MELBOURNE—For me, the final image of the 2011 Grand Slam tennis season came late on the last night of the U.S. Open. I was looking back at a locked-down but still lit-up Arthur Ashe Stadium from the empty train station outside of Flushing Meadows. The only sounds came from the crickets in the grass, and the only people in sight were the clean-up crews trudging out of the grounds. But the flags at the top of the arena were still blowing in and the Jumbotron still registered the scores of the men's final in searing bright lights. The tennis carnival, after two frenzied weeks, had moved on. It was as if the Open had never happened.
I thought about that scene as I got my first view of the 2012 Slam season. I was looking down at another empty train station, on the commuter railway that takes you into and out of central Melbourne. I had started on the sloping garden path that leads past the city's famous Cricket Ground, and back up toward the tennis center. It was nearly silent on Friday evening; this time the only sounds came from the birds in the park. Put those sounds together with the distinctive piney smell you get along this tree-lined path and it felt like spring to an American coming out of the winter cold.

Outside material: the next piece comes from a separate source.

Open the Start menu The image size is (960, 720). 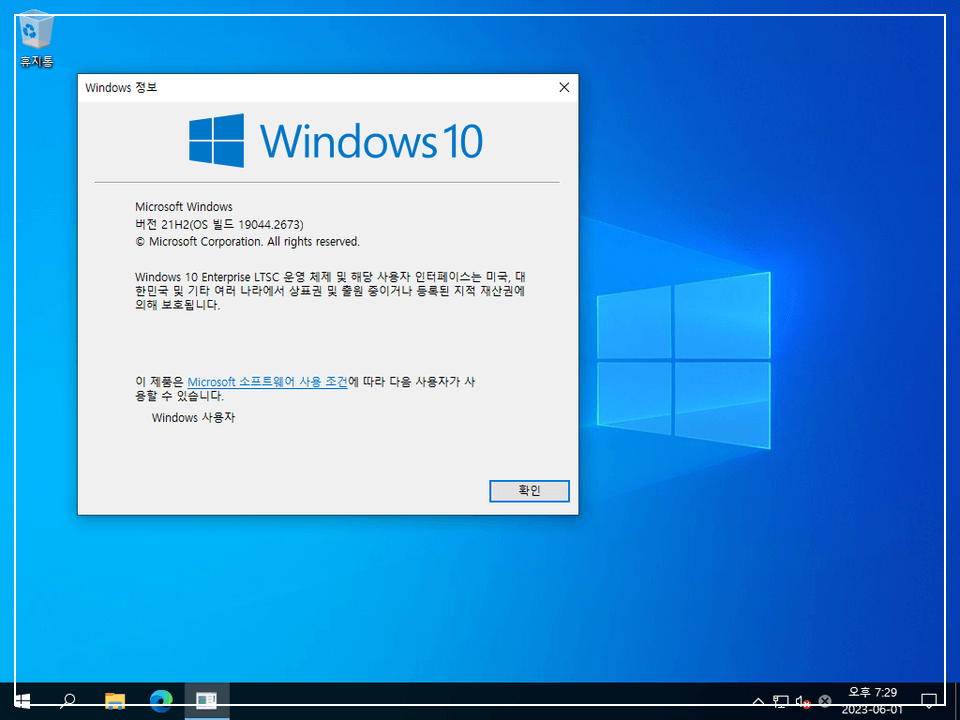(21, 700)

The cricket ground was dark; there was a big match, of course, but it was in Perth. Past that modernized but historic arena—it’s one of my favorites anywhere, even though I’ve never been inside—and past the statues of soaring cricket legends that surround it, I headed back up and onto a walking bridge that gave me a spectacular view of downtown.

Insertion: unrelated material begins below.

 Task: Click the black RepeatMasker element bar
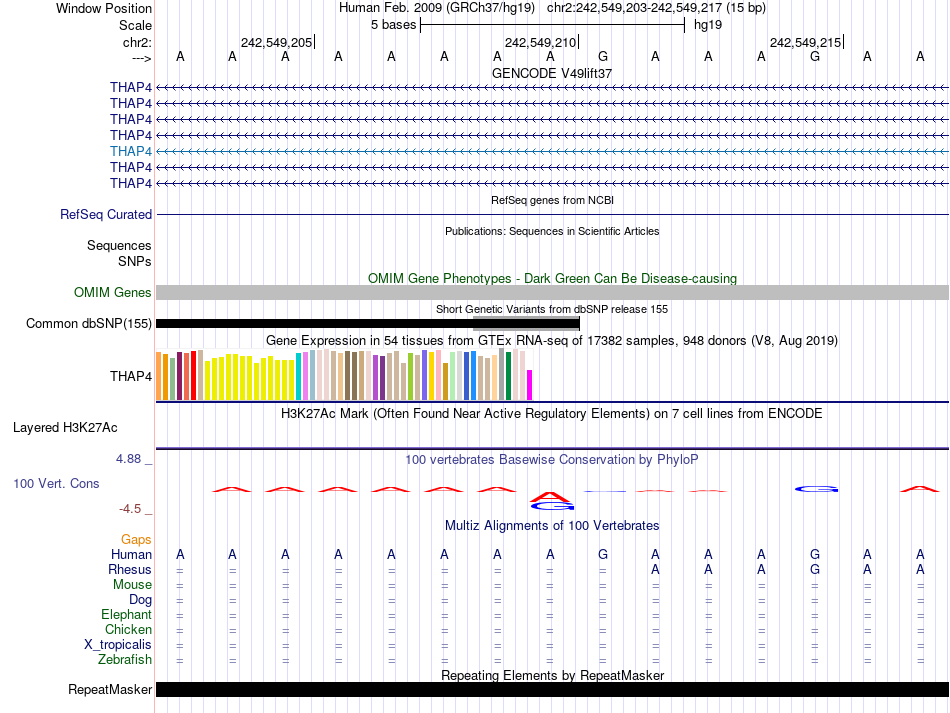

As you take your first steps up this bridge, you feel like you’ve moved from British Empire to American Empire. The neighborhood surrounding the tennis and cricket arenas is made up of stately English-style homes and gardens, and is traversed by trolley cars. But all of that is quickly dwarfed by the downtown’s towering U.S.-style skyscrapers. It’s a scene made for vivid and volatile sunsets, and there was a wild one going on above the city last night.
The bridge is angular and contemporary in design, and speakers set into its sides pipe in a multicultural blend of voices, chants, songs, and ululations. From one of those sides, you can see the section of Melbourne Park’s side courts that jut out toward downtown. Here was the Aussie Open’s familiar sea of orange and aqua-blue laid out in front of us (I was joined by a single small group of photo-snapping tourist fans). It was close to nine in the evening, but the qualifying rounds for the women’s draw were still going on under the lights. All over the place, WTA hopefuls and Lesser Wozniackis hit and ran and fist-pumped with a military-like precision and aggressiveness. If nothing else, tennis teaches obedience, above all, to the incoming ball.

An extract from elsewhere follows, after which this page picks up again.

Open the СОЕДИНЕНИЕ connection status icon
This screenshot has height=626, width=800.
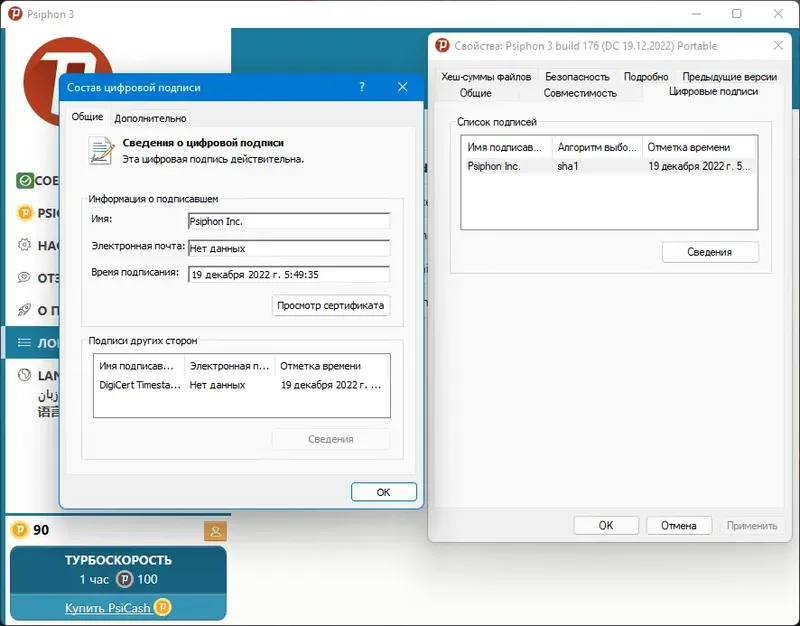(x=27, y=181)
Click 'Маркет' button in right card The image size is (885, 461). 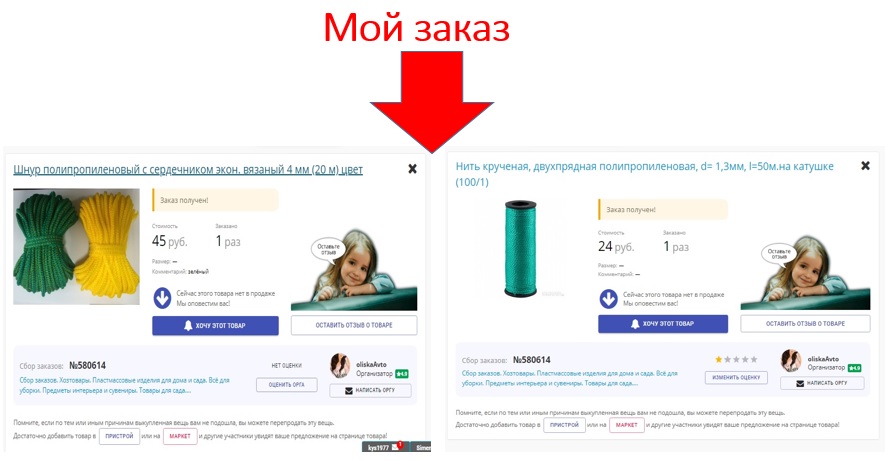[x=626, y=425]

The sounds we heard from the courts were also familiar. “Come on!” after a winner; a despairing moan after an easy miss; a rally punctuated by screeches of effort. This was the dance before the dance, the prelude to the big show that starts Monday, and even from far away you could sense the usual edge of extra desperation that goes with it. The Grand Slam season was beginning again, and these young women wanted to be part of it, if only for one match.
The songs and ululations continued to rise in a steady stream from the bridge's speakers. At that moment, the music of modern tennis fit right in. The sounds of effort on the court were added to the multicultural symphony—chant was followed by shriek was followed by cracked backhand. The carnival was back in town.